### Given problem
Pull out every line of the listing that contains the string "Task", and copy each one. Only matches with the same capitalization count.
==============================
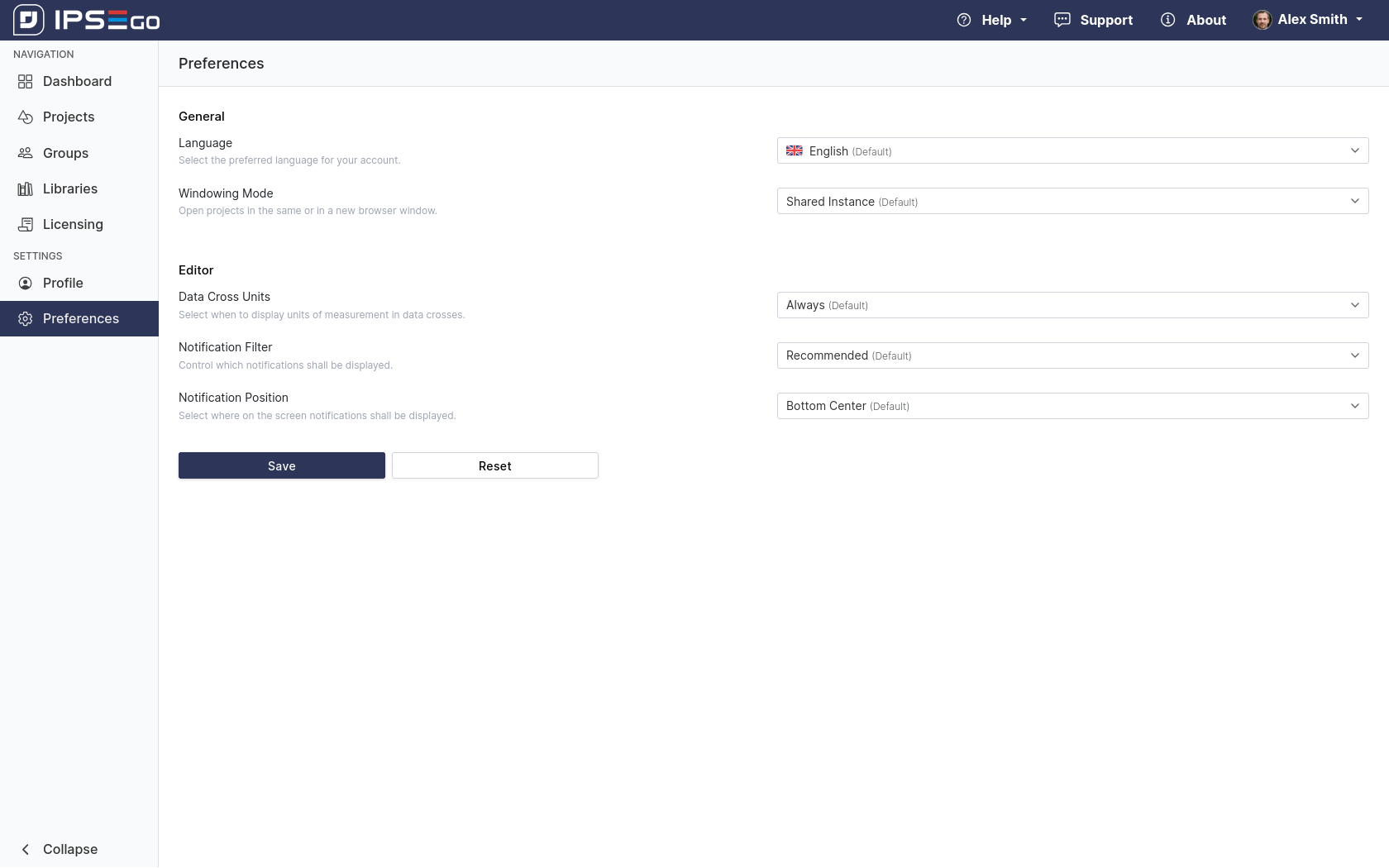Click the Licensing certificate icon

coord(26,225)
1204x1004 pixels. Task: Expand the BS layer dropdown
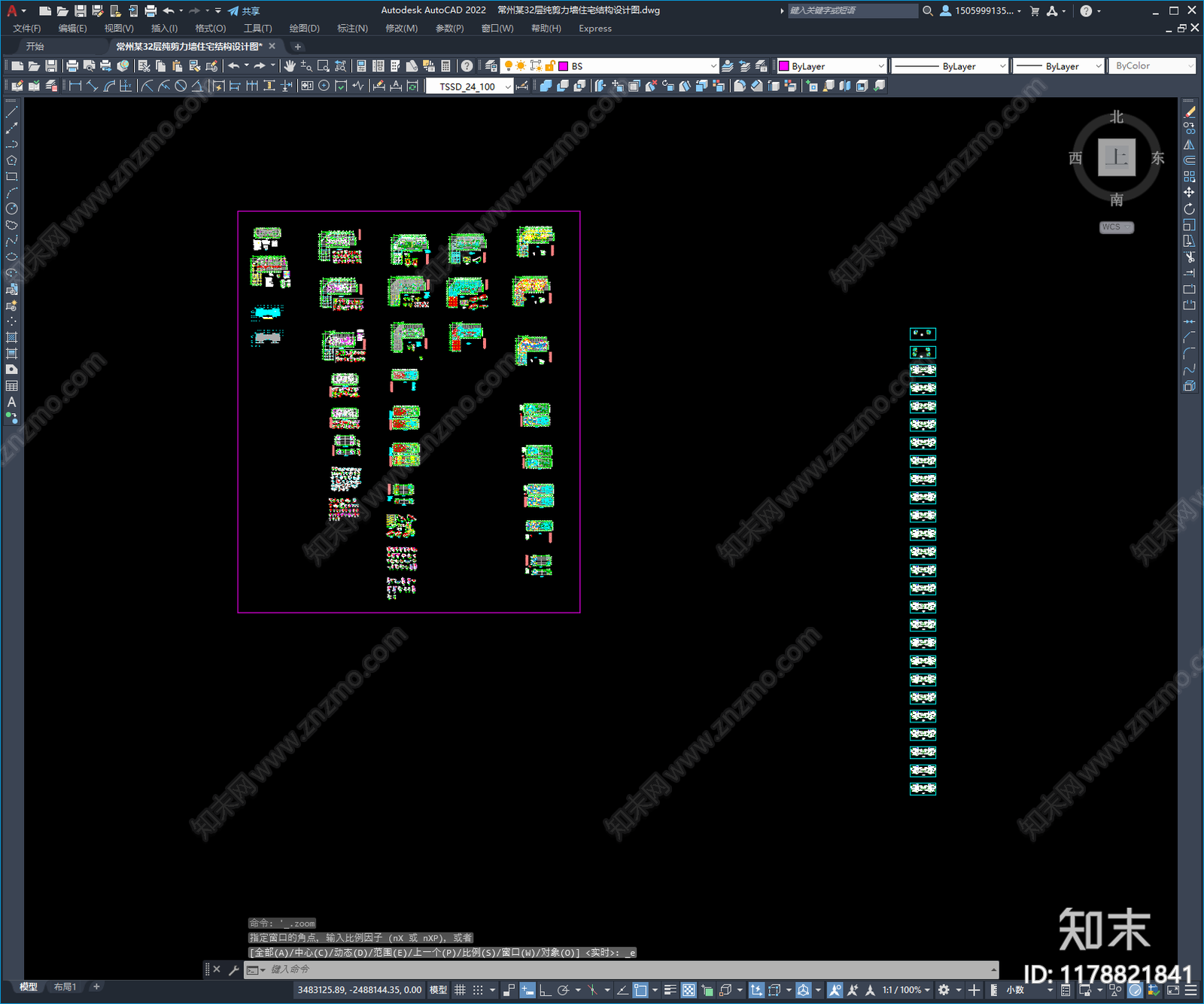pyautogui.click(x=713, y=66)
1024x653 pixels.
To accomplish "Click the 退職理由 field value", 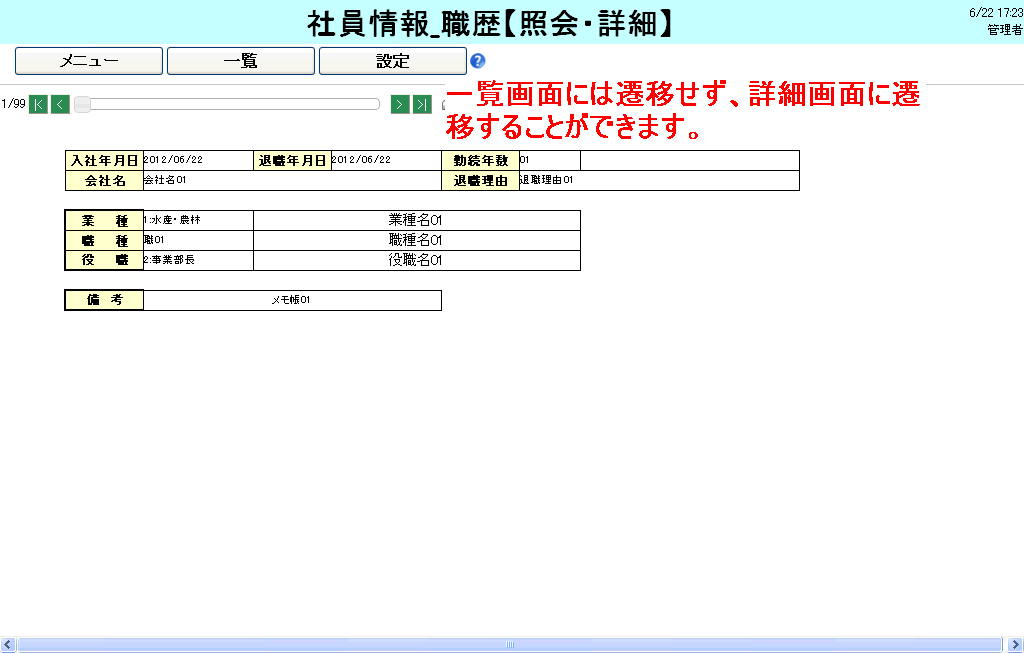I will 658,181.
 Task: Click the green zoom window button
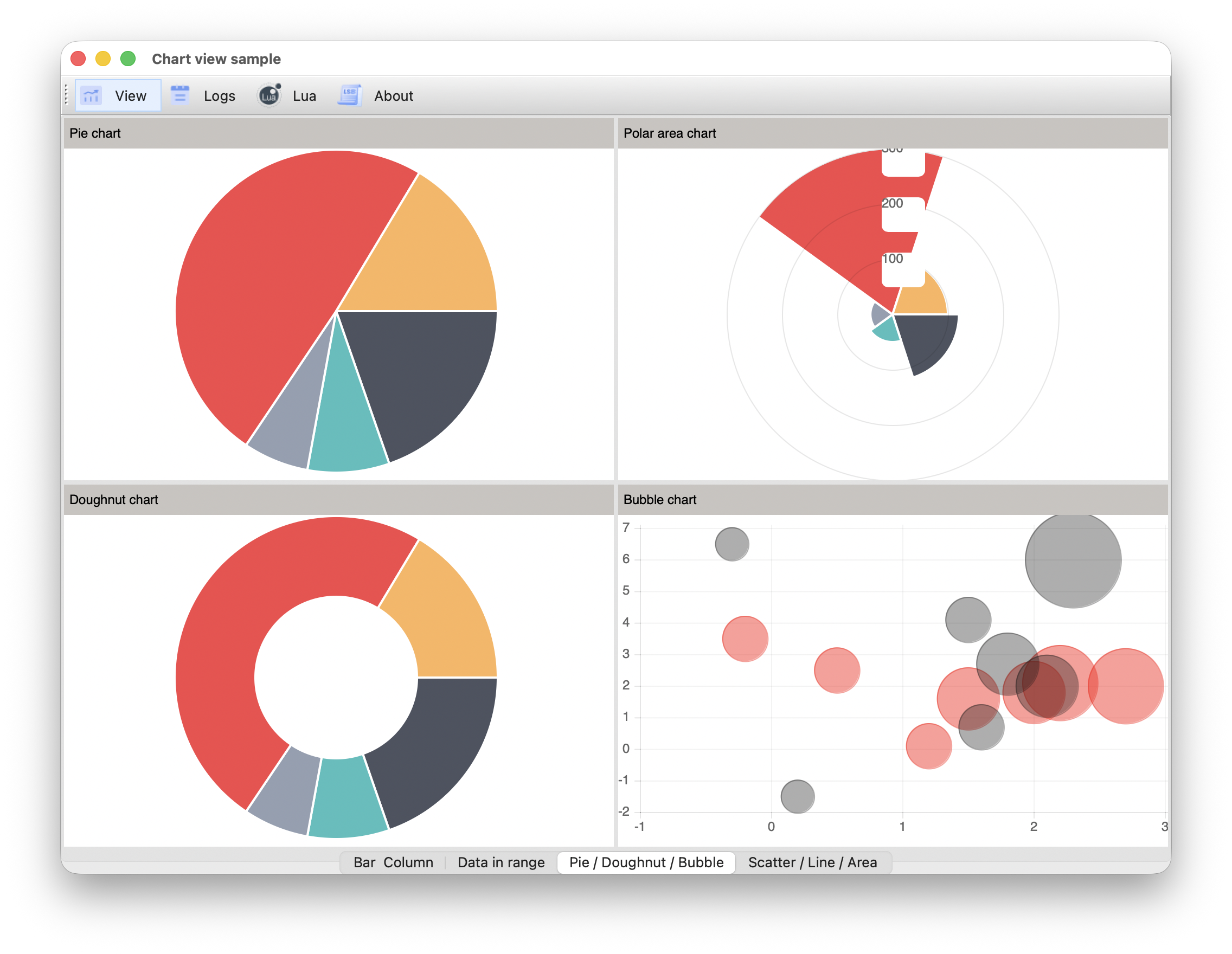click(128, 59)
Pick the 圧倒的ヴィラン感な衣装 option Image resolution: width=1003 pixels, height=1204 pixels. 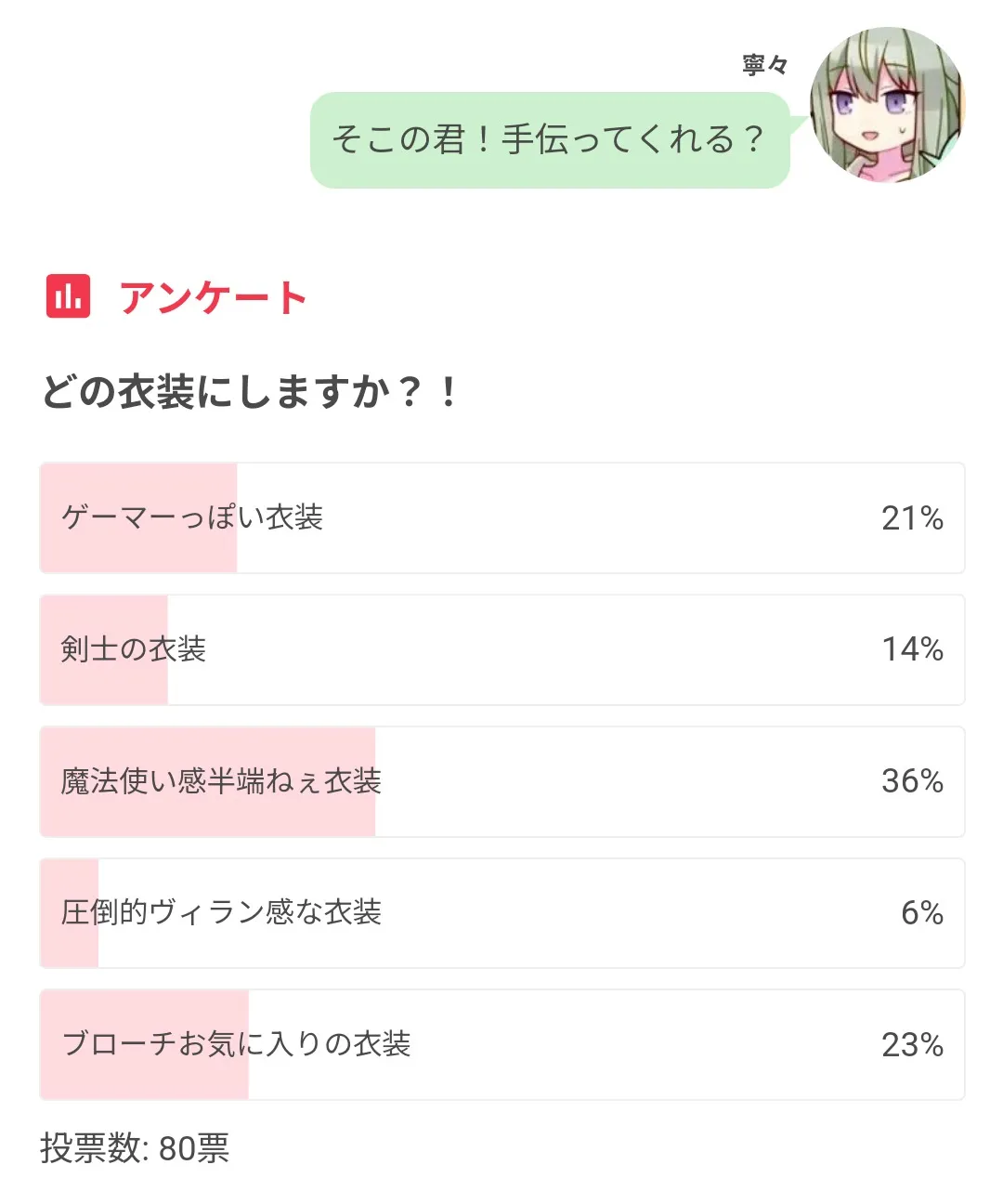tap(502, 913)
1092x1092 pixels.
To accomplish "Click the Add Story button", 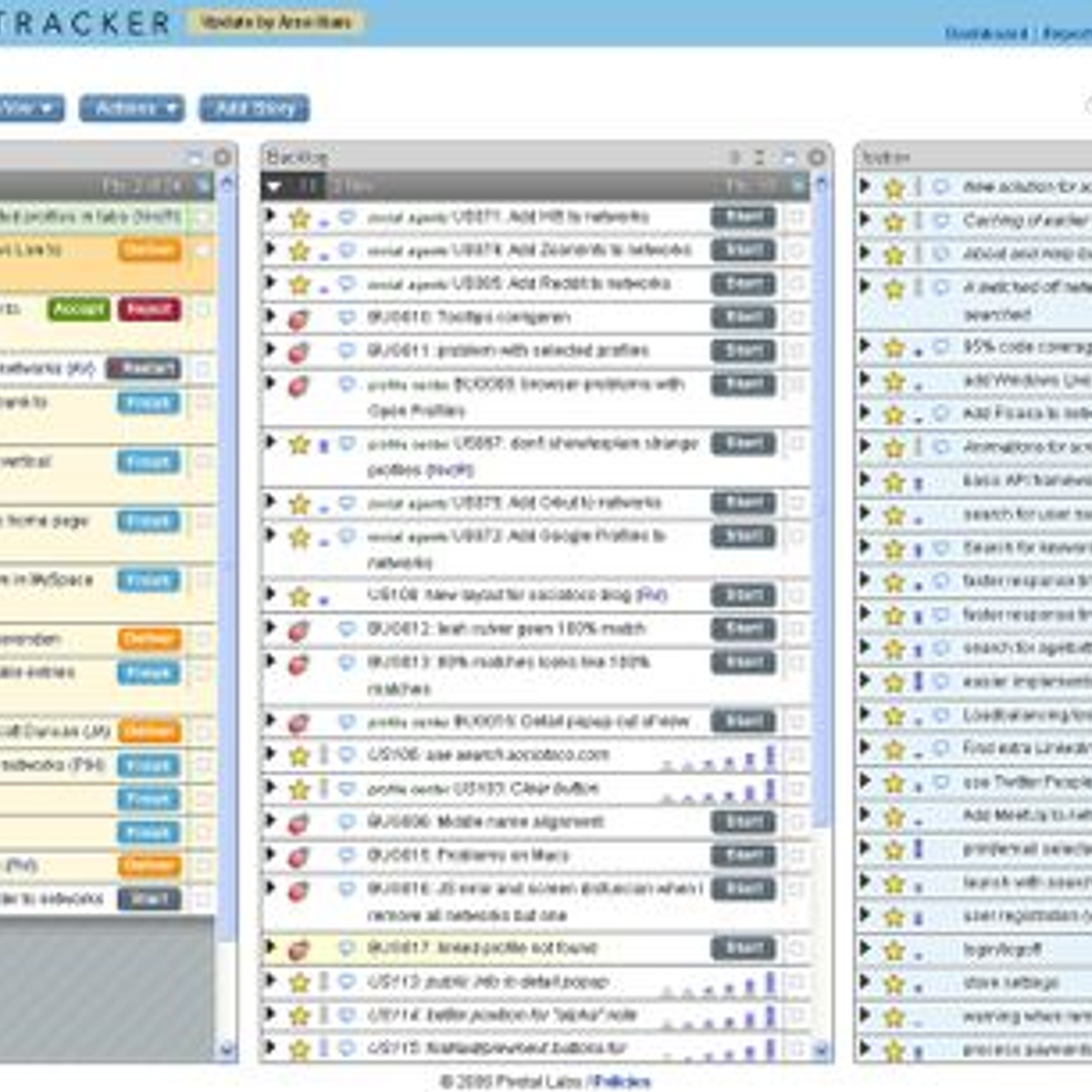I will pyautogui.click(x=255, y=108).
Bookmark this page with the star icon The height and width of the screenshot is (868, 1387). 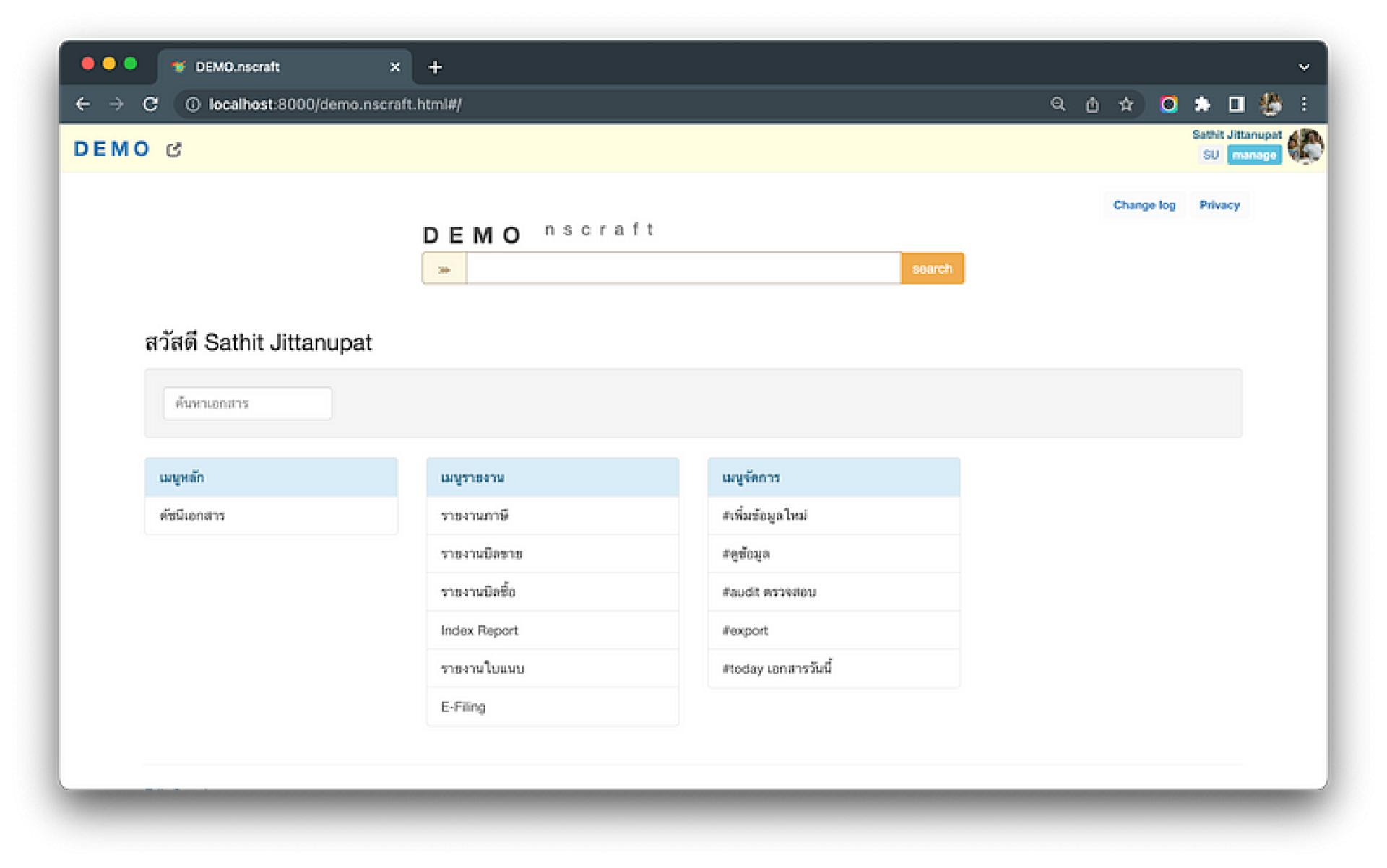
==============================
### Answer for this exercise
1204x1004 pixels. Task: Expand the BS layer dropdown
 Task: Click the green zoom window button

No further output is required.